> _Фрагмент текста_
- - - - - - -

Аристократы и богачи стали требовать сдачи города. Они окружили бургомистра Адриана ван Дер Верфа:

– Отдай ключи от ворот! Испанцы обещают пощадить нас!

– Вы забыли Харлем, – возразил бургомистр. – Там испанцы тоже обещали помилование. Мы поклялись не сдаваться, и я не собираюсь нарушать клятву. Вот вам мой меч. Вы голодны – разделите мое тело. Но, пока я жив, ключей не отдам.

Прошло еще больше месяца, и вот в ночь на 29 сентября в море наконец начался долгожданный шторм. Вода пошла через разрушенные плотины. Три дня спустя флот Вильгельма Оранского двинулся на помощь Лейдену. В пути он потопил несколько испанских судов.

К сильному форту, откуда испанцы обстреливали город, суда гёзов подошли ночью. С палуб видели странное движение огней на дамбе, примыкающей к форту. Наверное, испанцы готовились к обороне.

Мутный рассвет 3 октября лейденцы встретили на стенах города. Вдруг они увидели мальчишку, безнаказанно отплясывавшего возле занятого испанцами форта. Это был известный всему городу сирота-пастух. Кончив пляску, он помчался к воротам, неся в руках медную кастрюлю.

– Испанцы ушли! Испанцы ушли! – кричал он.

В кастрюле, которую пастух принес из брошенного испанцами форта, были мясо, морковь, лук.

Через несколько часов к городу подошла флотилия Оранского. Для голодающих везли на кораблях белый хлеб и селедку.

Вот почему медная кастрюля занимает почетное место в городском музее и, празднуя день освобождения, лейденцы бесплатно получают белый хлеб с селедкой…

А какими подвигами в борьбе против ненавистных испанцев прославились жители будущей голландской столицы?

- - - - - - -

> _Задания для выполнения_
(A) Ответьте по фрагменту об освобождении Лейдена:
(i) Какой город напомнил бургомистр тем, кто требовал сдачи?
(ii) В ночь на какое число в море начался шторм?
(iii) Что лежало в кастрюле, которую пастух принес из форта?
(B) Обновите фрагмент об освобождении Лейдена: перепишите его, начиная со слов "К сильному форту, откуда" и заканчивая словами "готовились к обороне.", и замените "ночью" на "перед рассветом".
(C) Продолжите фрагмент об освобождении Лейдена с того места, на котором он обрывается.

> _Исходные записи_
- - - - - - -

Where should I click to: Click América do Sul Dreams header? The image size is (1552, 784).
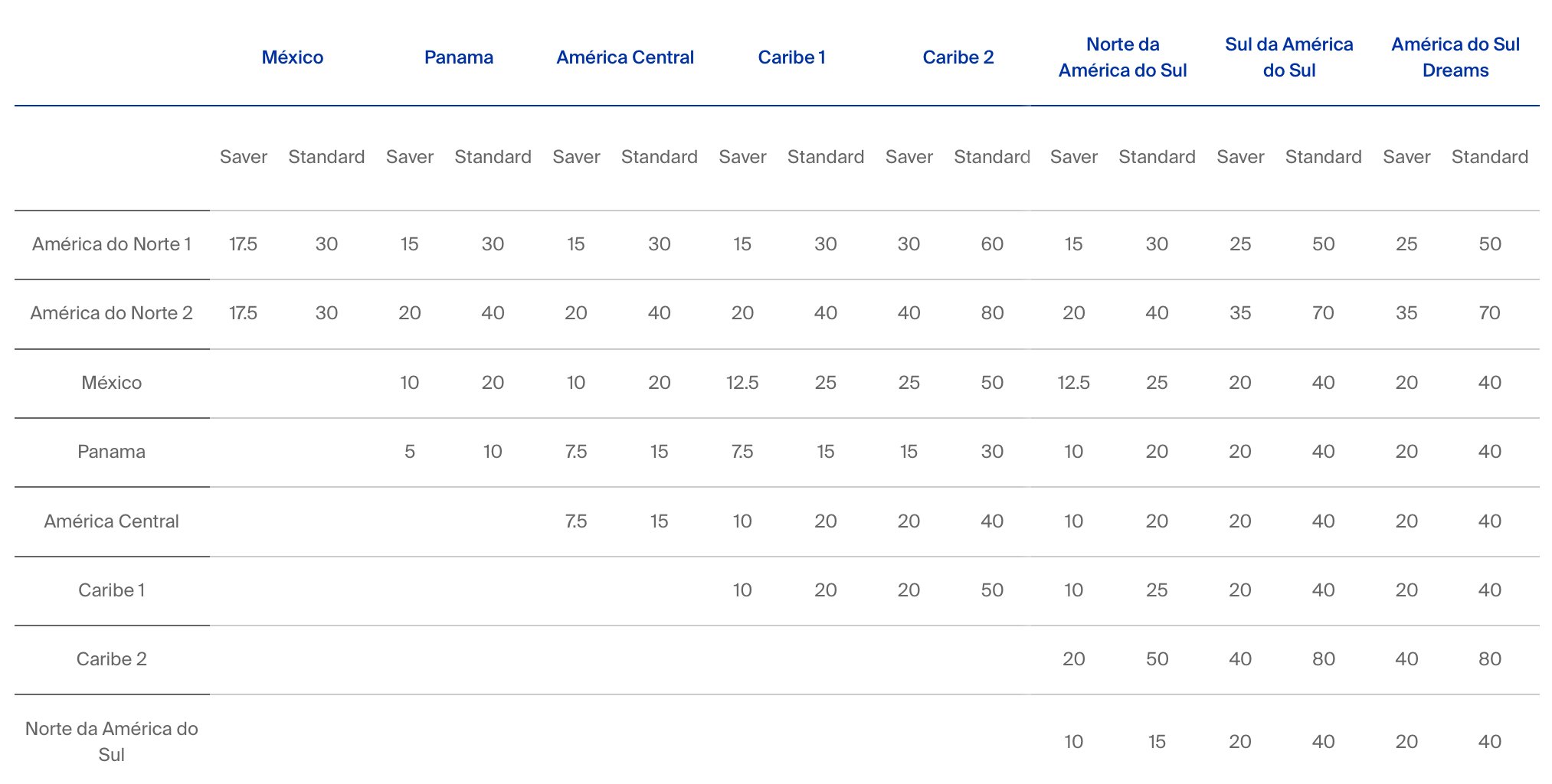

- - - - - - -

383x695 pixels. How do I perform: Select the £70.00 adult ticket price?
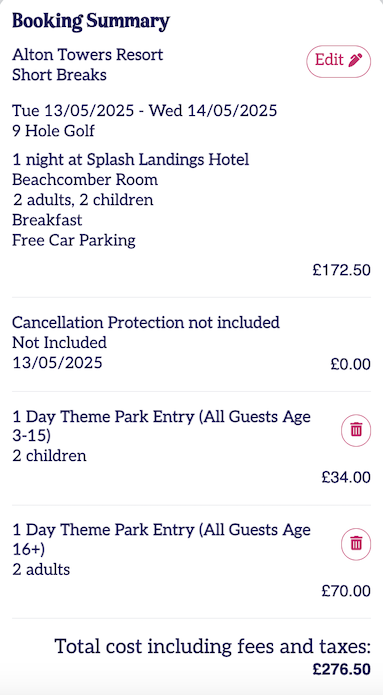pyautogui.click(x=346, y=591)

- - - - - - -

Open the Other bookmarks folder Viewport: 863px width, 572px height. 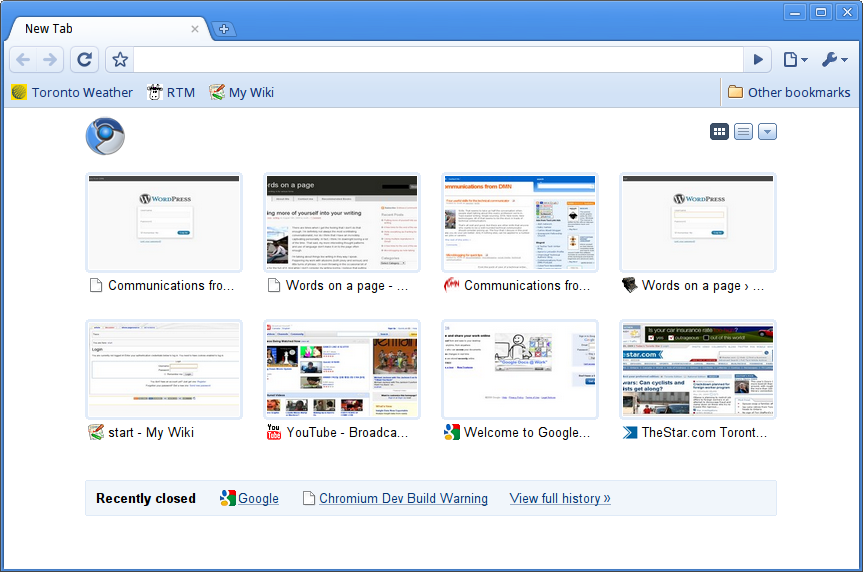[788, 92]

- - - - - - -

> _Ответы к заданиям_
(A)
(i) Харлем.
(ii) На 29 сентября.
(iii) Мясо, морковь, лук.

(B)
К сильному форту, откуда испанцы обстреливали город, суда гёзов подошли перед рассветом. С палуб видели странное движение огней на дамбе, примыкающей к форту. Наверное, испанцы готовились к обороне.

(C)
Увы, в летописях Амстердама нет ничего равного стойкости харлемцев, алкмарцев, лейденцев. Вот что написано в одной старинной книге:

«Амстердамский купец – тип купца-барышника, которому дороги исключительно только его торговые интересы… В самое тяжелое время для страны, под испанским игом, этот богатый и сильный город был на стороне своих врагов. Он желал любить свое отечество только в том случае, если это не приносило ущерба карману. Расчетливый амстердамский купец понимал очень хорошо, чем грозит ему война, и твердо держался политики выгод. Другие города были превращены в развалины, но торговый город Амстердам продолжал торговать».

Даже после того как гёзы освободили от испанцев большую часть нынешней Голландии, амстердамский магистрат не прекратил тайных сношений с врагом. Один амстердамский купец был уличен в продаже испанцам оружия и пороха, которым те нагрузили трюмы четырех кораблей!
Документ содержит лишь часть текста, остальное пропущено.